[Work order] Each line from the one containing "小顔花嫁☆リフトアップフェイシャル (135, 1176)" through the end of the entries below should be transcribed exactly, and no other line.

[Given records]
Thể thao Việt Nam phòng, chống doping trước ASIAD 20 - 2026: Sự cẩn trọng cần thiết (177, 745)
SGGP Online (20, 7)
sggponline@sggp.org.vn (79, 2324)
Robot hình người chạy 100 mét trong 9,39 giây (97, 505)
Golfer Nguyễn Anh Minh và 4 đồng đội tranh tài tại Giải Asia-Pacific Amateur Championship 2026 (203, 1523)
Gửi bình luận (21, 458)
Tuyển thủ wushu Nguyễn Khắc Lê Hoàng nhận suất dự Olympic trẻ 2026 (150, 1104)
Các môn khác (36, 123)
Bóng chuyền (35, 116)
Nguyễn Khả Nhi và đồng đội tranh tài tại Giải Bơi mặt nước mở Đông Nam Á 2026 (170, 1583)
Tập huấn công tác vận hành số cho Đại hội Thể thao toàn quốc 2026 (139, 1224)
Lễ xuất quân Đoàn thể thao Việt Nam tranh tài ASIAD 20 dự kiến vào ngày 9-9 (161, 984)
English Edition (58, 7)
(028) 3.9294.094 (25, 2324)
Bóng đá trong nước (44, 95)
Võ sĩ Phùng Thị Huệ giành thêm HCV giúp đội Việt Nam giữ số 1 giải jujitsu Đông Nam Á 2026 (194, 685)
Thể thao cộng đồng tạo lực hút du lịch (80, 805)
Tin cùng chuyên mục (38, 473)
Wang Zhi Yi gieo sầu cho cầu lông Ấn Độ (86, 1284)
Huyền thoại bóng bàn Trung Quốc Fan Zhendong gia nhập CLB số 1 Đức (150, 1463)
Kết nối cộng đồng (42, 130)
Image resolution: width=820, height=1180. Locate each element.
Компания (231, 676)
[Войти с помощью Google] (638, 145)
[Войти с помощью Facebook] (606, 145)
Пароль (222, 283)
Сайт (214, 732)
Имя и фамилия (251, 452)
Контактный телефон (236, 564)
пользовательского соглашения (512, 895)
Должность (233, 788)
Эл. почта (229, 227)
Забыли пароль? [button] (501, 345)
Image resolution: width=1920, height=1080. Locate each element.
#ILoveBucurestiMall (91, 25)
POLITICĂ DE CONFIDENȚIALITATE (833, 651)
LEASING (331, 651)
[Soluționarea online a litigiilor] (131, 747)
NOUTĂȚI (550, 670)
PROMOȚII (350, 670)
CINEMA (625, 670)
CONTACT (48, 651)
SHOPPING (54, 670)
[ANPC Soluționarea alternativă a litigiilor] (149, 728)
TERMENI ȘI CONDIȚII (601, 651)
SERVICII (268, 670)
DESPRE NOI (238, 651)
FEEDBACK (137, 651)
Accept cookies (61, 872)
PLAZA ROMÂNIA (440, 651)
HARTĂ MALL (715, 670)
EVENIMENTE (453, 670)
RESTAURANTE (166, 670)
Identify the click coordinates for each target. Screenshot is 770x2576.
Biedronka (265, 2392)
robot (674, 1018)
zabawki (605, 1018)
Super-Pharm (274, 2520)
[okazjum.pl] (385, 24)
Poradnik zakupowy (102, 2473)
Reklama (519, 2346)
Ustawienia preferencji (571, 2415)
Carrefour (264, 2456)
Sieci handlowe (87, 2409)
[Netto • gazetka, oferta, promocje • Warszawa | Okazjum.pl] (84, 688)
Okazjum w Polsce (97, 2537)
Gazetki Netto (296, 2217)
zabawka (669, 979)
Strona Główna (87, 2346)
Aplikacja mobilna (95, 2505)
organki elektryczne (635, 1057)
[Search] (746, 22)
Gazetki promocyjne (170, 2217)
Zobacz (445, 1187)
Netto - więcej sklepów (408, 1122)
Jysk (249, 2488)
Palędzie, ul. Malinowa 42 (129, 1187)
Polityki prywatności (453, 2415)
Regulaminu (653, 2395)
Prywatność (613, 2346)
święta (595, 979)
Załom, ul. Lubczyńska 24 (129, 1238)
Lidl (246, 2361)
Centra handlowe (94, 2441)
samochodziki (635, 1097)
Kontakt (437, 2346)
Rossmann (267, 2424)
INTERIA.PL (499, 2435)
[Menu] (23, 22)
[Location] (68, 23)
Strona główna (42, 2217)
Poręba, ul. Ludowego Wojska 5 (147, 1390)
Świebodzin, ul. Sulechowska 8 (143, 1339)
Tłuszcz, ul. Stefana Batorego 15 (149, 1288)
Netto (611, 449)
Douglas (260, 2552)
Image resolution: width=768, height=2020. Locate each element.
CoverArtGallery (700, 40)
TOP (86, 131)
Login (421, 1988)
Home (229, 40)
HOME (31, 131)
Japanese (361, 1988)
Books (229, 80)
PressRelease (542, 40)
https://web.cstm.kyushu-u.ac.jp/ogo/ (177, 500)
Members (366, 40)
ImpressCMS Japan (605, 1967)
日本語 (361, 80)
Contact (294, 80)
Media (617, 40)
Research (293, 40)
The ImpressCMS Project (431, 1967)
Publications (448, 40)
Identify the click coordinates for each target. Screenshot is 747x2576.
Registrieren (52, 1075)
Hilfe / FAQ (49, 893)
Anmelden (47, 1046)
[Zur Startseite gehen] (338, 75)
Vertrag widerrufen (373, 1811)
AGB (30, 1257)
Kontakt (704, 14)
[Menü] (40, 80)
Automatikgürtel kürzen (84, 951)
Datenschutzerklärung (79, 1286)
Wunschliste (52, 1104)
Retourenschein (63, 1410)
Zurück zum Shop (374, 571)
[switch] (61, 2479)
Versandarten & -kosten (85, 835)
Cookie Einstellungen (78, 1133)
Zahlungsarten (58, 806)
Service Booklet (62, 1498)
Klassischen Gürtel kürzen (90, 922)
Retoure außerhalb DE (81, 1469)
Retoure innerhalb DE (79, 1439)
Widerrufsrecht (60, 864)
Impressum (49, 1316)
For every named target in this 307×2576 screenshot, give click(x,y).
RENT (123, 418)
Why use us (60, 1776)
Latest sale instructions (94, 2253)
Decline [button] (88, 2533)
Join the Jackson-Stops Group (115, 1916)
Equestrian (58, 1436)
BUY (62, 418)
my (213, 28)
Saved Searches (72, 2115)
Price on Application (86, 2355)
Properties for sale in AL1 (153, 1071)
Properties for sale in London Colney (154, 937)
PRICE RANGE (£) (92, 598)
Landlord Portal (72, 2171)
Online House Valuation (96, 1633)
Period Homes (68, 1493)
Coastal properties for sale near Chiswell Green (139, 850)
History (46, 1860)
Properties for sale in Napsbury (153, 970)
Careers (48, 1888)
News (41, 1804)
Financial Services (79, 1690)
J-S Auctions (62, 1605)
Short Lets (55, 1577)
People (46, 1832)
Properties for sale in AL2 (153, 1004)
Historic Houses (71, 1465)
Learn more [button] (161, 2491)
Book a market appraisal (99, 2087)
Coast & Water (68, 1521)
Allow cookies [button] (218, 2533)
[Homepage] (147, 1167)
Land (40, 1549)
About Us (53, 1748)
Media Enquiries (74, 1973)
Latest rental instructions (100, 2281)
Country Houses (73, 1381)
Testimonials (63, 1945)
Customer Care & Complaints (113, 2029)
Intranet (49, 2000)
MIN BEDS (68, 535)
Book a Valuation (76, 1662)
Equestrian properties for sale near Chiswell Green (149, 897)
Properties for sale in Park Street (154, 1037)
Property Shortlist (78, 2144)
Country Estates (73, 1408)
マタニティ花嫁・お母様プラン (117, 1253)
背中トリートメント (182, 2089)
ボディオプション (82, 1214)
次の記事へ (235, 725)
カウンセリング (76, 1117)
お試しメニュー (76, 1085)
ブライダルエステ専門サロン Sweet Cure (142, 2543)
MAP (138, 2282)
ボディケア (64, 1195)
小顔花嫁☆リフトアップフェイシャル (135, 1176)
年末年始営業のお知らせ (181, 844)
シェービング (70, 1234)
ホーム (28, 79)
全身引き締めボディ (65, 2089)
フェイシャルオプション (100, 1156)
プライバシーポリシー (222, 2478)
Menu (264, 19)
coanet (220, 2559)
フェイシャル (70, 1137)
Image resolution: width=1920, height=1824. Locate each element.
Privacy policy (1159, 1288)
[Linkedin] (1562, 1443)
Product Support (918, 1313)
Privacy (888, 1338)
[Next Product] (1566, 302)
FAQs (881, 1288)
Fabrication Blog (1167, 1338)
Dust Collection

[Response area]
小顔花嫁☆リフトアップフェイシャル (135, 1176)
年末年始営業のお知らせ (181, 844)
シェービング (70, 1234)
ホーム (28, 79)
全身引き締めボディ (65, 2089)
フェイシャルオプション (100, 1156)
プライバシーポリシー (222, 2478)
Menu (264, 19)
coanet (220, 2559)
フェイシャル (70, 1137)
Image resolution: width=1920, height=1824. Locate each element.
Privacy policy (1159, 1288)
[Linkedin] (1562, 1443)
Product Support (918, 1313)
Privacy (888, 1338)
[Next Product] (1566, 302)
FAQs (881, 1288)
Fabrication Blog (1167, 1338)
Dust Collection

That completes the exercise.